Y como bien es sabido, nuestro cerebro es increíblemente maleable y adaptable, y cuando ciertas funciones queden totalmente suplidas por el acceso a los injertos de comunicación, las partes o funciones del cerebro que normalmente se reservaban a la realización de esas tareas suplidas, serán libres de evolucionar para contribuir a la mejora de otras funciones, como el razonamiento; o por qué no, a realizar funciones totalmente nuevas que ahora mismo no podemos apenas imaginar. Sin embargo, lo que sí parece claro es que teniendo estas capacidades asombrosas de almacenamiento y manejo de información externalizadas de nuestro propio cuerpo, el acceso a la misma no tiene por qué quedar limitado a nosotros, sino que en principio, quizás con protocolos de seguridad y compartición que restrinjan o permitan el acceso según nuestra valoración de quien quiera realizarlo, cualquier persona podría tener inmediatamente disponible cualquier pensamiento que nosotros hayamos generado y dejado almacenado en "la red". Esto significa que la comunicación interpersonal dejaría de depender de palabras y de frases emitidas a la velocidad que nuestras cuerdas vocales permiten, al conseguirse un efecto indistinguible de la telepatía, con un caudal de información mucho mayor que el que la comunicacion interpersonal de hoy día permite, y que quizás sería una de las necesidades que las zonas liberadas del cerebro (por temas como la memoria o, más tarde, la propia voz), tendrían que encargarse poco a poco de aprender a manejar o aprovechar.

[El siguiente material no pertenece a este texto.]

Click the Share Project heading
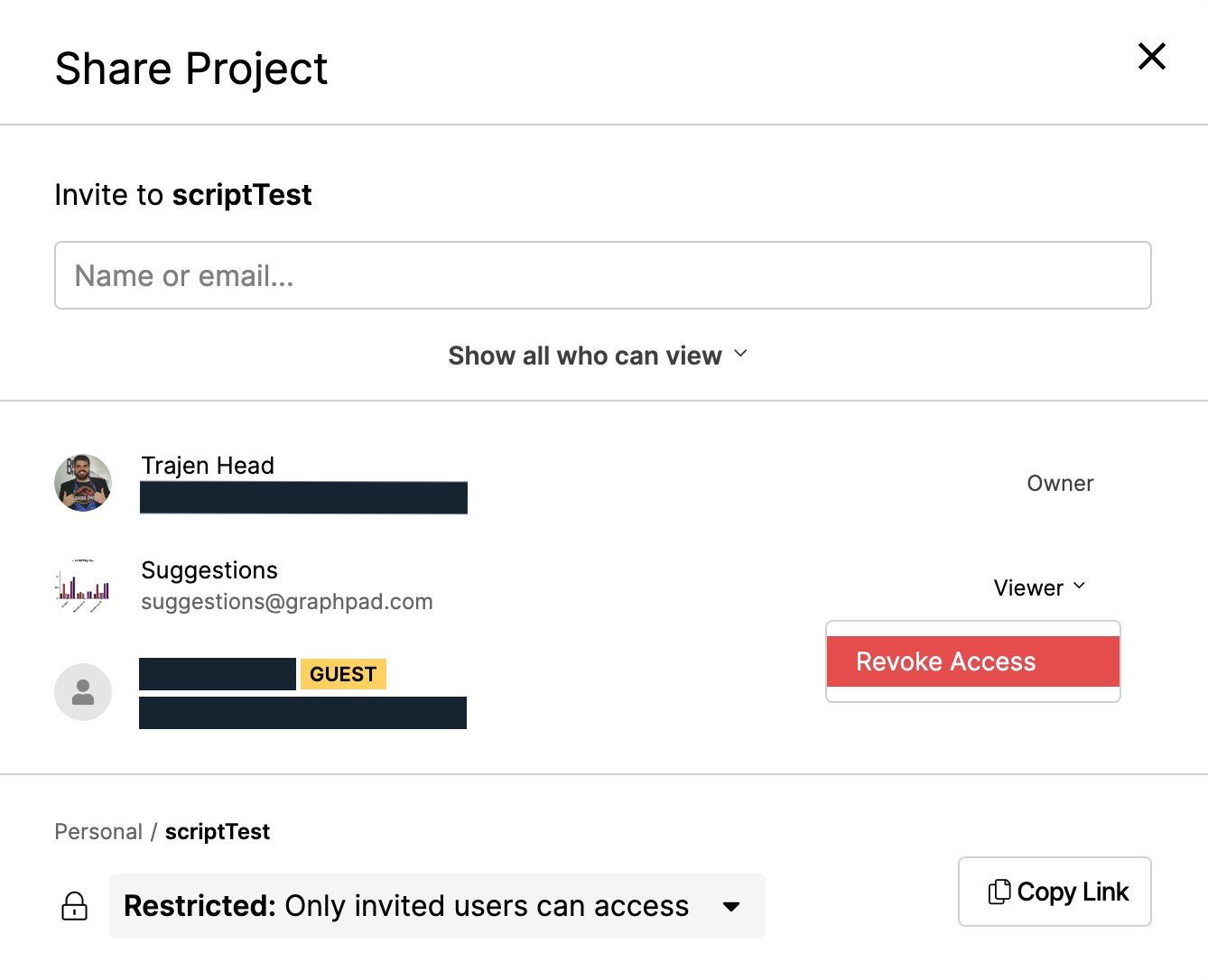 click(x=191, y=69)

¿Y qué consecuencias tendría todo esto en nuestra especie? Es difícil decirlo, pero aparte de lo ya mencionado de los propios cambios cerebrales, la cultura y el saber estaría globalizado, la investigación y la ciencia en general podrían progresar a pasos agigantados al poder tener conocimiento inmediato de todo lo resuelto por los demás o al conseguir ayuda de las mentes inquietas que se dediquen a "acechar" los pensamientos interesantes de la mente colmena en que nos habríamos convertido a medida que éstos se van produciendo. Bueno, o eso, o un apagón informático nos deja convertidos en peleles, al perder el acceso a todo lo que habíamos externalizado, y que nuestro cerebro habría olvidado cómo hacer por sí mismo tras suficientes años de evolución... glups.

3 comentarios:

Iraya dijo...

ñu! vaya tocho! Pues fíjate que voy a ser un poco maleducada, y no voy a comentar tu post sino el nuevo diseño que le da al blog un aspecto de "ordenador".

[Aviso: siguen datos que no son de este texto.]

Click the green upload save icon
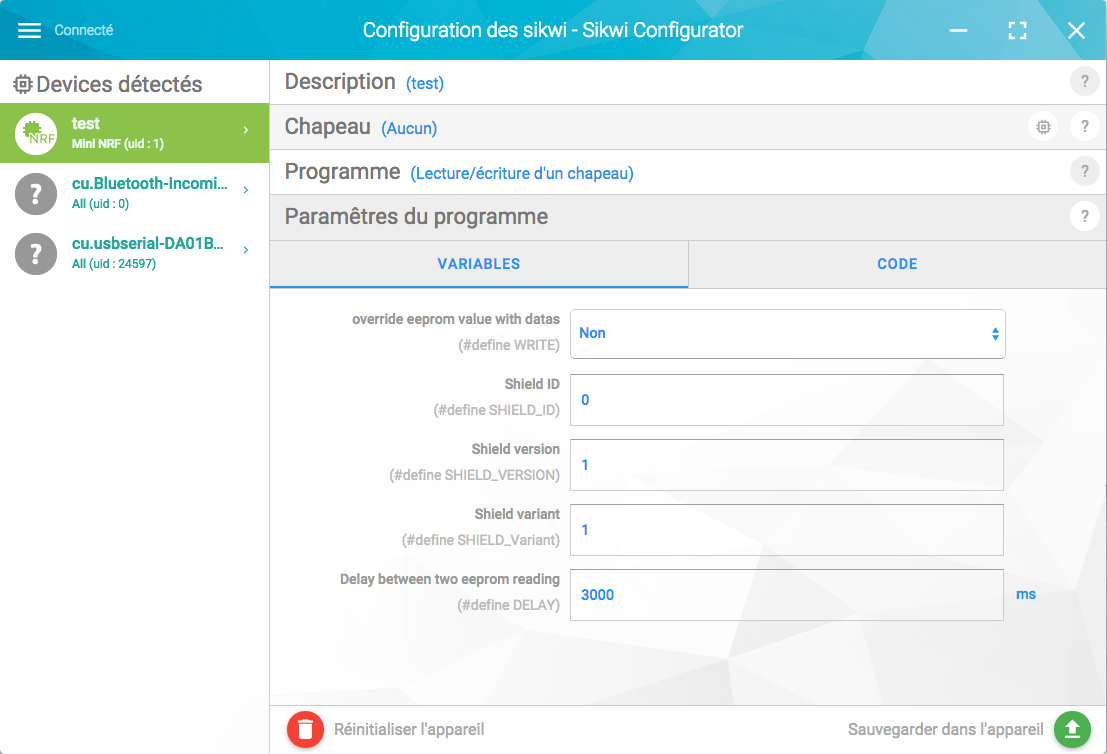The width and height of the screenshot is (1107, 754). click(1072, 730)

Sobre ambos posts diré que están muy claramente redactados, cosa que personalmente me gusta mucho, lamento no tener tiempo de prestarle la atención que requiere. (Ando con la soga al cuello estos dias)

infopoeta dijo...

Jeje, iraya :P, es que tampoco se podía expresar la idea de forma medio clara en menos líneas, yo creo.

En cuanto al diseño yo es que miro eso mucho menos que tú, y en realidad el cambio no se debe a que quisiera cambiarlo, sino a que tuve que hacerlo como parte de la migración a Blogger Beta. He puesto ahora un minipost sobre eso y he vuelto a cambiar el diseño, a ver si ahora te gusta más ;). Los comentarios de diseño ya mejor seguir en el otro post también, a ver si aquí comenta alguien de este post en sí... :S

Y lo de la "soga al cuello" lo tenemos en mayor o menor medida muchos estos días :S, pero bueno, no te preocupes, y libérate de ella pronto, que es más importante. Besoss.

infopoeta dijo...

Han "meneado" este post, y hay más comentarios en meneame.net que aquí :S, podían haber puesto el comentario en ambos sitios esos lectores... Pero bueno, al menos se ve que el post despertó más interés del que aquí parece, y los comentarios en menéame dan algún aporte interesante.